We have evidence of the accuracy with which these munitions were deployed, from the account of the Americans accidently shelling their own troops.

So, from tonight's news, it would appear that we can stand by what we initially said. That the US used chemical weapons against civillians in Fallujah.

It should also be remembered that we [UK] were only too happy to move up our troops to fill the gap left by US forces involved in the attack on fallujah.
If you hold the thug's coat while he stomps on his victim, and then calmly return it to him when he has finished, then you cannot later claim you weren't complicit in the attack.
The sad thing is, from our current leaders we are unlikely to even hear any attempts at distancing us [UK] from the actions of the Americans. Just resigned indifference and the familiar chorus of 'move along, move along, nothing to see here.'
The media have picked this up, it remains to be seen if they will run with it.

White Phosphorus has been

White Phosphorus has been used in this way from World War 2 onwards, and has never been condemned as a "chemical weapon" before - it really is not at all the same as nerve gas.

What are the alternatives ? "ethical" high explosives and shrapnel or perhaps the new man portable Fuel/ Air or ThermoBaric "novel explosive" warheads ?

http://www.defensetech.org/archives/001944.html

The weasel words by the US Government spin doctors is, however similar to all the "we did not use Napalm, but a new , improved, more lethal formulation which technically is not Napalm, but which looks and acts similarly", which led to UK Ministers making misleading statements to Parliament.

As I have commented before,

As I have commented before, I agree. I don't think there are any 'good' or 'bad' weapons, if you have a legitimate target, anything goes. Which includes land mines, cluster bombs, softhead bullets etc. etc. IF you can aim them well enough to hit, and only hit, a legitimate target.

My only concerns in this case are:

1. Why did the US DoD feel it had to lie at first?
2. This was not an accurate delivery system, there were a lot of non-combatants in Fallujah (and other places since) so I don't think the use of WP was sensible even if it was legal. Which it may not have been if it wasn't being used to illuminate a battlefield.

WP has indeed been used in

WP has indeed been used in warfare since WWII, and it appears to have a legitimate use on the battlefield today, either to light things up or obsure things.
It is partly because of the terrible effects it's use had in the firestorms we rained down on Germany at the end of WWII, that it's use as an incendiary is so contentious.

It is not a proscribed chemical weapon, because it is not designed to be used against people. That is reflected in UK policy, and the conventional weapons treaty we are signed up to, but the US aren't.

However, if it is used against people [enemy combatants?], it sails very close to the general definitions as described in the post above.

In Fallujah, there were an unknown number of civillians, at unknown locations.
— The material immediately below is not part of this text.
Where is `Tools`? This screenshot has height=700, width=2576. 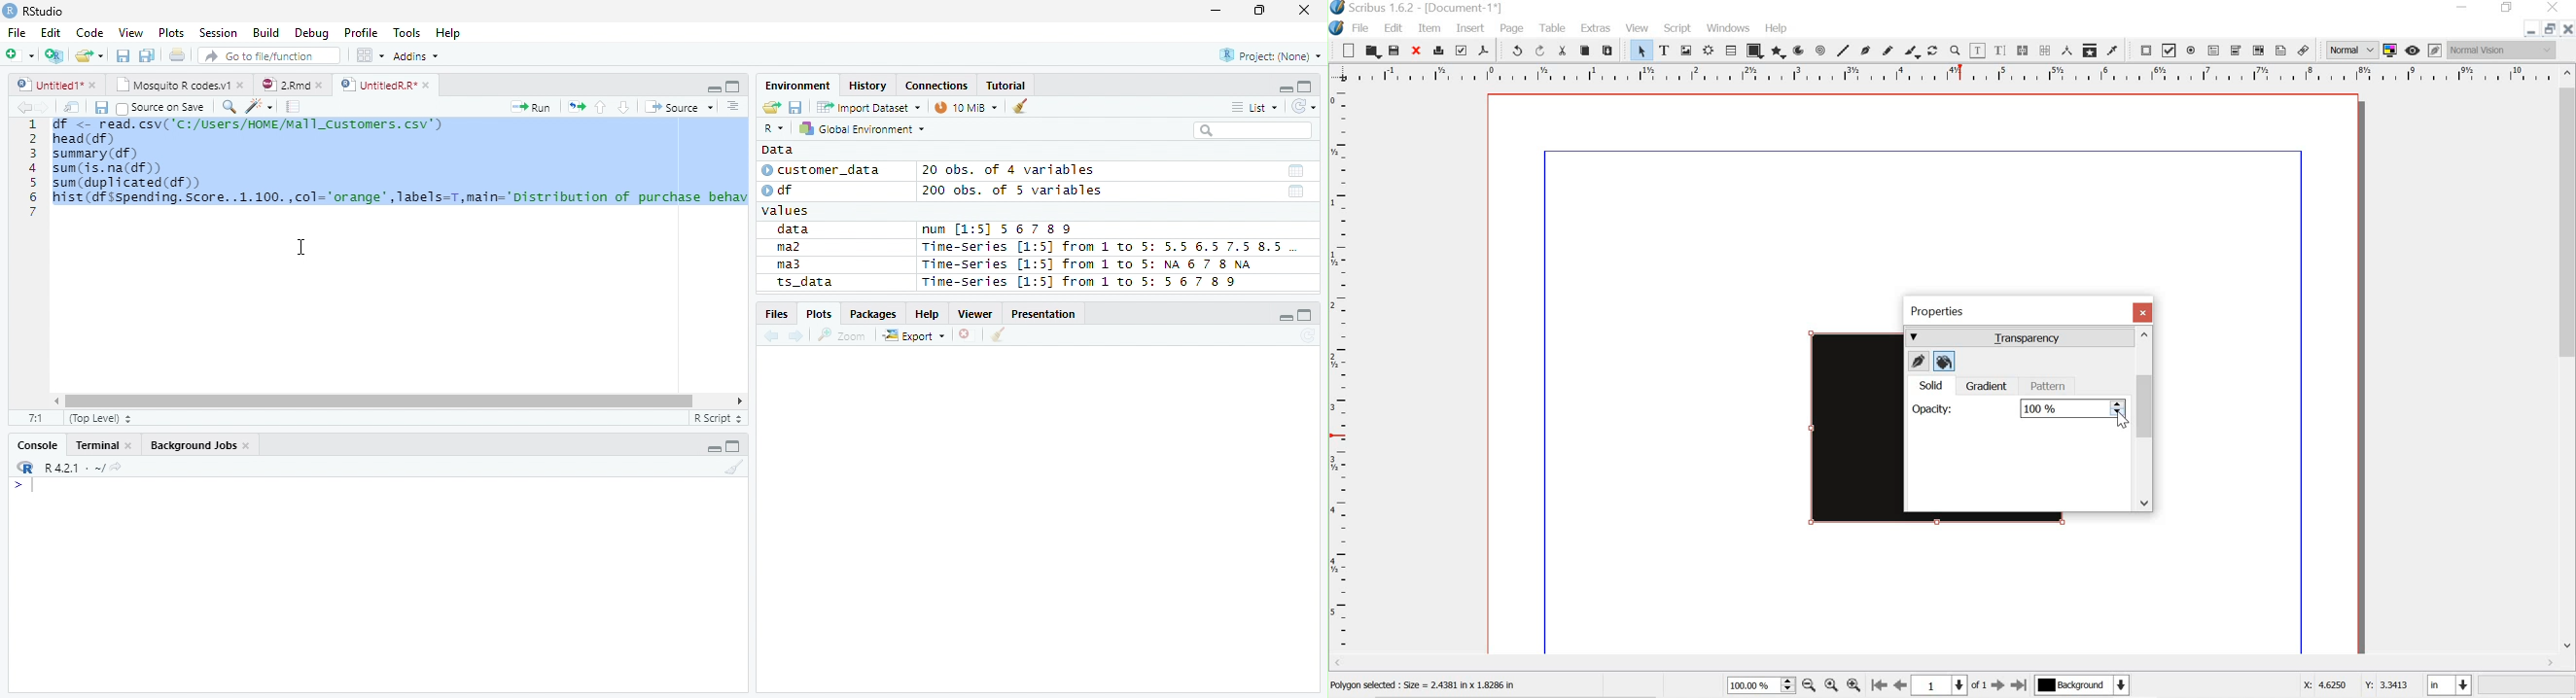
Tools is located at coordinates (410, 31).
The indiscriminate use of WP munitions in these circumstances is a very different matter to either its uses to illuminate or obscure, or as an incendiary against the enemy ona battlefield.

This might have something to do with why the DoD has lied through it's hind teeth on the matter...

How would it's use by the Iraqis have been reported, if they had used it with the same justifications, against US positions in Iraqi towns during the war?